Trump has barely mentioned any of this at all. He has claimed that “there are a host of STEM programs already in existence” and indicated that he dislikes and distrusts the Department of Education. His past comments hint that he wants to see increased “market influences,” perhaps privatization, of educational systems.

The next Secretary of Education? Albert H. Teich/Shutterstock

Terrifyingly, BuzzFeed is also reporting that Ben “the pyramids were built to store grain” Carson – yes, that guy – is top pick for the Secretary of Education. The appointment of this profoundly anti-scientific creationist would really represent the lunatics taking over the asylum.


Trump has offered no specifics on mental health other than the confirmation that it does exist. It afflicts 40 million adults and 17 million children in the US alone, so spotting that this is a problem doesn’t get you any points, we’re afraid.

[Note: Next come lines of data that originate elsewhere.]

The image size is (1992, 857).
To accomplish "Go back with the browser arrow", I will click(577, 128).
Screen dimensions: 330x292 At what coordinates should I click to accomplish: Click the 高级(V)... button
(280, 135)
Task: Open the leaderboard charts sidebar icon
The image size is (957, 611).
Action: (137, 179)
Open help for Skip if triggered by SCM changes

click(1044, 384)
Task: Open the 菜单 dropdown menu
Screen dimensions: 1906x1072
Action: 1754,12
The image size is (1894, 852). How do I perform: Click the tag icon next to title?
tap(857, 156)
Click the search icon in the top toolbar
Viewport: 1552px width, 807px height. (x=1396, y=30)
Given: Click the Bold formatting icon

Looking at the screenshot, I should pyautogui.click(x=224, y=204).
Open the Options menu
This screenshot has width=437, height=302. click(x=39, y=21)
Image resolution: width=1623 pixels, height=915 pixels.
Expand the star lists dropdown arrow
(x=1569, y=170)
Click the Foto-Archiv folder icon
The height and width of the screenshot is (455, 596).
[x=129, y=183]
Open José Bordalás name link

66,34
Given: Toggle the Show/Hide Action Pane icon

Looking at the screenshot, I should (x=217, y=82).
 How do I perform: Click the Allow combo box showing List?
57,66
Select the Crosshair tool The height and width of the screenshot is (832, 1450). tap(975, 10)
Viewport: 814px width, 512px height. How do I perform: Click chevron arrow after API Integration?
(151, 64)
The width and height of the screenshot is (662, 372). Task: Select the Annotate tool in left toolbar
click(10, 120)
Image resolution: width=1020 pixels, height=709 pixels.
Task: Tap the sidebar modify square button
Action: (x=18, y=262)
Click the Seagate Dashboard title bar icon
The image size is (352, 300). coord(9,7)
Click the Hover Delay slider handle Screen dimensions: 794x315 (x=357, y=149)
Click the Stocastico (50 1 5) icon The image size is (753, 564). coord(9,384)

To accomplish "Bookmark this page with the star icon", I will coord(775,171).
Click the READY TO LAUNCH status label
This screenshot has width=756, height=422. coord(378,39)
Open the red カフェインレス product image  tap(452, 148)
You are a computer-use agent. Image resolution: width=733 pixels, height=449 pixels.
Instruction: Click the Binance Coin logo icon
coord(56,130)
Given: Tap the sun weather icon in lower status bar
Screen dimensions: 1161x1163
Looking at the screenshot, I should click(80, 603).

The only thing he is determined to do is repeal or severely cut down Obamacare, which could rob over 22 million people of health insurance coverage. When it comes to public health and disease prevention, he told Scientific American that “in a time of limited resources,” this may not provide “the greatest bang for the buck.”

Don’t expect funding for disease prevention, including STIs, to shoot up anytime soon. Funding for birth control and sexual health-providing groups like Planned Parenthood – who have recently been given a legal lifeline by President Obama – will be threatened.

With the like of Mike Pence and the Republican establishment in power, it’s very likely that woman’s reproductive rights will be at risk, and even rolled back if a particularly right-wing appointment is made to the Supreme Court.


Clinton considered the growing opioid problem in the US as a health problem, something many drug experts and officials agree with. Trump barely mentions this, but seems to consider it primarily a crime issue. If you want to see how effective that viewpoint is, look at the catastrophic history of the War on Drugs.

Oh, and lest we forget, he isn’t sold on vaccines. In fact, he specifically links them to autism, something that is demonstrably untrue. Expect anti-vaxxers to become emboldened by his viewpoints, and for eliminated diseases like measles to begin making a comeback.


“I Have A Very Good Brain”

Trump claims to be smart fairly often, something that strikes us as suspiciously defensive. Then again, he “knows words, [he] has the best words,” so fair play to him. Most people don’t know words. If you can read this sentence, then you must be, at the very least, as smart as the future President.


For someone so cognitively advanced, however, he does appear to mention very little about so much science that impacts so many people. Where are all the policy positions on the state of the oceans, or on volcanic or earthquake hazard preparation? What about funding for the National Institutes of Health, investing in technological entrepreneurs, or looking into artificial intelligence or self-driving cars?

Speaking at the UN climate conference in Morocco this week, the Sierra Club’s head Michael Brune told reporters that “Trump must choose whether he will be a President remembered for putting America and the world on a path to climate disaster, or for listening to the American public and keeping us on a path to climate progress.”

He defiantly added that “Trump better choose wisely. Otherwise, we can guarantee him the hardest fight of his life every step of the way.” Although he specifically referred to climate change here, he could be talking for a plethora of scientific fields.

Trump is a uniquely, unprecedentedly, ignorant President-elect with no urge to begin to understand or appreciate the scientific method and its remarkable achievements. The office of President is not as powerful as he might imagine, though, and the arc of progress will still continue towards a scientifically enlightened future whether he likes it or not.


It does, however, require those who are scientists and engineers – or just those who recognize how important science is – to stand up and fight for their profession and their goals. So please, by all means, do give Trump the hardest fight of his life.